» Assignment
Return each entry exactly, so that nothing in the data differs from the original.

::: Records supplied :::

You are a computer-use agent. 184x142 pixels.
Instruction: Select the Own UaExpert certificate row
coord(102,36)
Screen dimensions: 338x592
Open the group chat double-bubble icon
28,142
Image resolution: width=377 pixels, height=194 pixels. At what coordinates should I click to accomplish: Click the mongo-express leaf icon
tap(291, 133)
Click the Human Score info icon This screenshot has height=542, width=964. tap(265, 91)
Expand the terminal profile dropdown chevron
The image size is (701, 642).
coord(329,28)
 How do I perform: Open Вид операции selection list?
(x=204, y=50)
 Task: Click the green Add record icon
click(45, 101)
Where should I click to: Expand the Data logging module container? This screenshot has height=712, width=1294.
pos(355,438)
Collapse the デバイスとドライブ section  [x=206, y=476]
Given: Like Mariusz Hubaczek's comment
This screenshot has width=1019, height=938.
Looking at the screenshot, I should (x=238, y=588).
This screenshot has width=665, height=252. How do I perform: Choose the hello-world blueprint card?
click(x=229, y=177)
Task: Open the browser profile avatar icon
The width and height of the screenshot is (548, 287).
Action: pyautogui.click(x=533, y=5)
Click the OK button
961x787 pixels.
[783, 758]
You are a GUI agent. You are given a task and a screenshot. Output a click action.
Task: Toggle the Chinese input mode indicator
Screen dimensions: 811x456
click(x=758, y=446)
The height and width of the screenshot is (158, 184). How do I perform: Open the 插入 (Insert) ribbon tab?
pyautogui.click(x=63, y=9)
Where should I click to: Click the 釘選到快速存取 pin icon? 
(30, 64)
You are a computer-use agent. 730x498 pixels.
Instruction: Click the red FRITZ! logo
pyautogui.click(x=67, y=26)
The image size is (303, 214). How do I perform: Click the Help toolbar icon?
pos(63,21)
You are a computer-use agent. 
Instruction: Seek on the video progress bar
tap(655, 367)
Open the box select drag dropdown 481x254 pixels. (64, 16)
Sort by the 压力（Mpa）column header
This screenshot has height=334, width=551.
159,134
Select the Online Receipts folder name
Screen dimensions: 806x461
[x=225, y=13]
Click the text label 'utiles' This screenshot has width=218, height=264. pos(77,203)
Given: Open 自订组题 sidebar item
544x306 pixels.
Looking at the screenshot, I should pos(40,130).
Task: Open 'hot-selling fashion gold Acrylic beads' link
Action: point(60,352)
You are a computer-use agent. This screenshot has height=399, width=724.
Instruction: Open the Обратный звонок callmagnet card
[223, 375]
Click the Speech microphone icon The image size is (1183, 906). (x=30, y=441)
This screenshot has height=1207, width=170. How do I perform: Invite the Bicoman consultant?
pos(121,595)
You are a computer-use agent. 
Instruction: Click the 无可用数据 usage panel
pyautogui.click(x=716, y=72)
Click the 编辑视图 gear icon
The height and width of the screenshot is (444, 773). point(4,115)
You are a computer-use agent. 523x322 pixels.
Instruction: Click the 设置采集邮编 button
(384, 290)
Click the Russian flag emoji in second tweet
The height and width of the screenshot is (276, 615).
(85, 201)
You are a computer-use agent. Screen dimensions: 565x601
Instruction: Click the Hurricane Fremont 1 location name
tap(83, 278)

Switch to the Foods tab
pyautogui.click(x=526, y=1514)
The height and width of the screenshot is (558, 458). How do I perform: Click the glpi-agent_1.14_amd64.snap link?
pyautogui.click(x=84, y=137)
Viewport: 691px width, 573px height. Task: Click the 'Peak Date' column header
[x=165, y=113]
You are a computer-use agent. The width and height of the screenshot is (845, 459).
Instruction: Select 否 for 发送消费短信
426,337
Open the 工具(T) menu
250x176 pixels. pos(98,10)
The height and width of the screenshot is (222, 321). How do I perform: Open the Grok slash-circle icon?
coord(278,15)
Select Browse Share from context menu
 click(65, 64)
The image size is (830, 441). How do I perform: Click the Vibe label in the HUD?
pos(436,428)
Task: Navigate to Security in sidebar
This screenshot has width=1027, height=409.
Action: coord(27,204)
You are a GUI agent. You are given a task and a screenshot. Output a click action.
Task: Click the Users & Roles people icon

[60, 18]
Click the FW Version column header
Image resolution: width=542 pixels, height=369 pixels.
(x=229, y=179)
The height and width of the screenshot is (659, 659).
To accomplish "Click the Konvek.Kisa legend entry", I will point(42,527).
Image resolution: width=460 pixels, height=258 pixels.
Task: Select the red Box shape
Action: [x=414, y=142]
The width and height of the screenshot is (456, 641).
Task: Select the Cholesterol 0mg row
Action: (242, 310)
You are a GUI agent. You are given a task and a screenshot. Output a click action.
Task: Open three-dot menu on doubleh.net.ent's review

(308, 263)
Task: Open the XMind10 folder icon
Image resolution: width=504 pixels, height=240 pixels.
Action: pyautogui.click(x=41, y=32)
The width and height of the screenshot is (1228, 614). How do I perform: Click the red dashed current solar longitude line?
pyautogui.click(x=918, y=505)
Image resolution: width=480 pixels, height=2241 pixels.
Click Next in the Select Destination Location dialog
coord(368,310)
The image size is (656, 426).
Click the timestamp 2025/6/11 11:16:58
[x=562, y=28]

:::

» The completed task
You are a computer-use agent. 184x142 pixels.
Instruction: Select the Own UaExpert certificate row
coord(102,36)
Screen dimensions: 338x592
Open the group chat double-bubble icon
28,142
Image resolution: width=377 pixels, height=194 pixels. At what coordinates should I click to accomplish: Click the mongo-express leaf icon
tap(291, 133)
Click the Human Score info icon This screenshot has height=542, width=964. tap(265, 91)
Expand the terminal profile dropdown chevron
The image size is (701, 642).
coord(329,28)
 How do I perform: Open Вид операции selection list?
(x=204, y=50)
 Task: Click the green Add record icon
click(45, 101)
Where should I click to: Expand the Data logging module container? This screenshot has height=712, width=1294.
pos(355,438)
Collapse the デバイスとドライブ section  [x=206, y=476]
Given: Like Mariusz Hubaczek's comment
This screenshot has width=1019, height=938.
Looking at the screenshot, I should (x=238, y=588).
This screenshot has width=665, height=252. How do I perform: Choose the hello-world blueprint card?
click(x=229, y=177)
Task: Open the browser profile avatar icon
The width and height of the screenshot is (548, 287).
Action: pyautogui.click(x=533, y=5)
Click the OK button
961x787 pixels.
[783, 758]
You are a GUI agent. You are given a task and a screenshot. Output a click action.
Task: Toggle the Chinese input mode indicator
Screen dimensions: 811x456
click(x=758, y=446)
The height and width of the screenshot is (158, 184). How do I perform: Open the 插入 (Insert) ribbon tab?
pyautogui.click(x=63, y=9)
Where should I click to: Click the 釘選到快速存取 pin icon? 
(30, 64)
You are a computer-use agent. 730x498 pixels.
Instruction: Click the red FRITZ! logo
pyautogui.click(x=67, y=26)
The image size is (303, 214). How do I perform: Click the Help toolbar icon?
pos(63,21)
You are a computer-use agent. 
Instruction: Seek on the video progress bar
tap(655, 367)
Open the box select drag dropdown 481x254 pixels. (64, 16)
Sort by the 压力（Mpa）column header
This screenshot has height=334, width=551.
159,134
Select the Online Receipts folder name
Screen dimensions: 806x461
[x=225, y=13]
Click the text label 'utiles' This screenshot has width=218, height=264. pos(77,203)
Given: Open 自订组题 sidebar item
544x306 pixels.
Looking at the screenshot, I should pos(40,130).
Task: Open 'hot-selling fashion gold Acrylic beads' link
Action: point(60,352)
You are a computer-use agent. This screenshot has height=399, width=724.
Instruction: Open the Обратный звонок callmagnet card
[223, 375]
Click the Speech microphone icon The image size is (1183, 906). (x=30, y=441)
This screenshot has height=1207, width=170. How do I perform: Invite the Bicoman consultant?
pos(121,595)
You are a computer-use agent. 
Instruction: Click the 无可用数据 usage panel
pyautogui.click(x=716, y=72)
Click the 编辑视图 gear icon
The height and width of the screenshot is (444, 773). point(4,115)
You are a computer-use agent. 523x322 pixels.
Instruction: Click the 设置采集邮编 button
(384, 290)
Click the Russian flag emoji in second tweet
The height and width of the screenshot is (276, 615).
(85, 201)
You are a computer-use agent. Screen dimensions: 565x601
Instruction: Click the Hurricane Fremont 1 location name
tap(83, 278)

Switch to the Foods tab
pyautogui.click(x=526, y=1514)
The height and width of the screenshot is (558, 458). How do I perform: Click the glpi-agent_1.14_amd64.snap link?
pyautogui.click(x=84, y=137)
Viewport: 691px width, 573px height. Task: Click the 'Peak Date' column header
[x=165, y=113]
You are a computer-use agent. The width and height of the screenshot is (845, 459).
Instruction: Select 否 for 发送消费短信
426,337
Open the 工具(T) menu
250x176 pixels. pos(98,10)
The height and width of the screenshot is (222, 321). How do I perform: Open the Grok slash-circle icon?
coord(278,15)
Select Browse Share from context menu
 click(65, 64)
The image size is (830, 441). How do I perform: Click the Vibe label in the HUD?
pos(436,428)
Task: Navigate to Security in sidebar
This screenshot has width=1027, height=409.
Action: coord(27,204)
You are a GUI agent. You are given a task and a screenshot. Output a click action.
Task: Click the Users & Roles people icon

[60, 18]
Click the FW Version column header
Image resolution: width=542 pixels, height=369 pixels.
(x=229, y=179)
The height and width of the screenshot is (659, 659).
To accomplish "Click the Konvek.Kisa legend entry", I will point(42,527).
Image resolution: width=460 pixels, height=258 pixels.
Task: Select the red Box shape
Action: [x=414, y=142]
The width and height of the screenshot is (456, 641).
Task: Select the Cholesterol 0mg row
Action: (242, 310)
You are a GUI agent. You are given a task and a screenshot. Output a click action.
Task: Open three-dot menu on doubleh.net.ent's review

(308, 263)
Task: Open the XMind10 folder icon
Image resolution: width=504 pixels, height=240 pixels.
Action: pyautogui.click(x=41, y=32)
The width and height of the screenshot is (1228, 614). How do I perform: Click the red dashed current solar longitude line?
pyautogui.click(x=918, y=505)
Image resolution: width=480 pixels, height=2241 pixels.
Click Next in the Select Destination Location dialog
coord(368,310)
The image size is (656, 426).
Click the timestamp 2025/6/11 11:16:58
[x=562, y=28]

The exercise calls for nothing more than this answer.